Wayfair has been moving its on-premises data centers to Google Cloud over the past few years. As part of this move, we investigated Vertex AI as an end-to-end machine learning platform and adopted a number of its components as our preferred option for future ML solutions, including Vertex AI Pipelines, Training, and Feature Store. Our team chose to build on that effort by migrating our current use cases to Vertex AI in order to fully take advantage of the Google Cloud environment and address some problems that surfaced when utilizing our previous technology. In our earlier blog article, we went into detail about the technical and MLOps parts of that transformation.
Below, we describe our shift to Vertex AI from the perspective of data scientists. We’ll demonstrate it using our use case for delivery-time prediction as an example.
Utilizing Vertex AI to improve data collecting
Data are the foundation of every data science solution. When predicting delivery times, we combine information from various sources, including transactional data, delivery scans, details on the vendors and carriers who complete the orders, and more. We gather and aggregate the core data every day because running this procedure every time we need training data would be computationally expensive.
Prior to switching to Vertex AI, this data collection was managed by a number of pipelines under the control of several teams, which added needless complexity and slowed down development. These several pipelines were relocated and combined into a single serverless Vertex AI Pipeline, which is created and maintained solely by our data science team.
Having everything in a single repository with consistent versioning for everything inside, including all of our pipelines and the model code, was the first major advantage we noticed after switching to the new system. Traceability and debugging have greatly improved thanks to the single repository because we can now easily track changes.
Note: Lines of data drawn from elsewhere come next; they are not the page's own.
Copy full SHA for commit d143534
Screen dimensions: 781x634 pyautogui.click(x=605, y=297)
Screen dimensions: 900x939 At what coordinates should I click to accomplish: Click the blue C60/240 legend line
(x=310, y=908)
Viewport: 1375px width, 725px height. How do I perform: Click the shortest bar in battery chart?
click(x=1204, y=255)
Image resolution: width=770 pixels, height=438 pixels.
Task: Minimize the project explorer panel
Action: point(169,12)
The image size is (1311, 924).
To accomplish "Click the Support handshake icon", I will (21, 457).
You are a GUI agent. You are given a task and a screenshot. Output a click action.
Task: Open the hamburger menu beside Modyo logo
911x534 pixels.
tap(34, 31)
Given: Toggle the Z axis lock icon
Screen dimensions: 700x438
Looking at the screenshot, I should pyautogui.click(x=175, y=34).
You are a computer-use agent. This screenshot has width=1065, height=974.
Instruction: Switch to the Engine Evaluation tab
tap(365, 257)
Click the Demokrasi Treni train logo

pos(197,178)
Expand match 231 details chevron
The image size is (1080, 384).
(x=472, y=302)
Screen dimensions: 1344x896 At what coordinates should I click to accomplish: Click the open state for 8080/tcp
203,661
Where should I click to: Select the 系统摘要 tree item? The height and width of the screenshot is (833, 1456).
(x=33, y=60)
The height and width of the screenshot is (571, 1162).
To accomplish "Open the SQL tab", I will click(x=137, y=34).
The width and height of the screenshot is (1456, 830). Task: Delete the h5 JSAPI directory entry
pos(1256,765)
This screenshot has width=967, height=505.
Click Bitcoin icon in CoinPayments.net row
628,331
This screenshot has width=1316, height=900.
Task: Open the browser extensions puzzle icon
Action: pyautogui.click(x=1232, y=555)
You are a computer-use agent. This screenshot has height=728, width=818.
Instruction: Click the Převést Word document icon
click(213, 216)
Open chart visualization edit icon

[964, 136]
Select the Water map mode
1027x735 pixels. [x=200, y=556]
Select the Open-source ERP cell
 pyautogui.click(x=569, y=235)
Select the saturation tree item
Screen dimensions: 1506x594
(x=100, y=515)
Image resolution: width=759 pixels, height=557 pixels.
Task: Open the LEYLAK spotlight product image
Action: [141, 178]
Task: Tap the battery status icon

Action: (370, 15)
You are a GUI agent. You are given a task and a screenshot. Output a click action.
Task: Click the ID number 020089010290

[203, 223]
For instance, it is simple to determine which model code was used during the training pipeline run, and we can then examine the data collecting pipeline to determine which code produced the training data.
The serverless aspect of Vertex AI is a further improvement that has made our life simpler. We decreased our reliance on the internal infrastructure teams that previously looked after a central Airflow server for our pipelines because Google handles everything related to infrastructure and pipeline management. Additionally, because our pipelines receive resources on demand and are not slowed down by concurrently running activities, they operate significantly faster and more consistently than they did in the past.
The last major advantage of our switch to Vertex AI is that we now control the whole data collecting workflow required for our model building, which reduces our dependence on other teams. Vertex AI Pipelines are highly linked with other Google products like BigQuery or Cloud Storage and make it simple to develop or alter pipelines with just a few lines of code. As a result, new model iterations may be completed much more quickly because data scientists are now able to independently create and implement new features.
Experimenting offline at light speed
We can now perform some machine learning as the dataflow has been organized. The majority of our machine learning (ML) occurs in the development environment, where we build models using historical data. The typical experimentation pipeline is shown below:
Supply chain evolves. To test a hypothesis offline, we must simulate model training and inference across time to measure model quality. The process needs extensive parallelization. We exploit Vertex AI Pipelines’ serverlessness by using parallel for-loops and concurrent pipeline executions.
Parallelism helps find ideal hyperparameters. A specific Vertex AI Pipelines component from the Google Cloud Pipeline Components collection solves the hyperparameter optimization problem before separating data into training, validation, and test sets.
The main job calls workers to run the training and validation script on different model hyperparameter combinations to find the optimum combination. Besides speed, this component features a Bayesian optimization approach that increases search quality. Vertex AI Pipelines and the Hyperparameter Tuning Job make our work more efficient and allow us to quickly repeat offline experiments.
After choosing our hyperparameters, we evaluate the test dataset. The major outcome of an experiment is a set of metrics to evaluate the model from many perspectives. Vertex AI Experiments’ simple interface lets us log pipeline parameters and metrics to store and navigate experiment results. We can then assess the findings using the UI or a Jupyter Notebook locally or through Vertex AI Workbench.
Another convenience of Vertex AI is the easy transition from development to production. Our project retrains the live model weekly using the same components. The sole new step in the production pipeline is model deployment, which makes the model live service-friendly. The model lifespan ends there. Our last blog article explained how a CI/CD system manages model and pipeline upgrades. The tooling streamlines and secures the release process, letting us focus on data science problems and experimentation.
Build ML models faster
By switching to Vertex AI, our Supply Chain Science team could iterate model development more efficiently and autonomously. The advantages allow us to execute broad offline trials quickly and rapidly release new ML models to improve Wayfair’s customer experience. The new tooling improved delivery-time forecast, as seen in our latest report.
It’s been amazing working with Vertex AI, and we suggest their platform to other data science teams. Our team prioritizes Pipelines, Hyperparameter Tuning, and Experiments among Vertex AI solutions. Keep an eye out for other Wayfair teams using Vertex AI, and see how this cutting-edge toolset supports data research.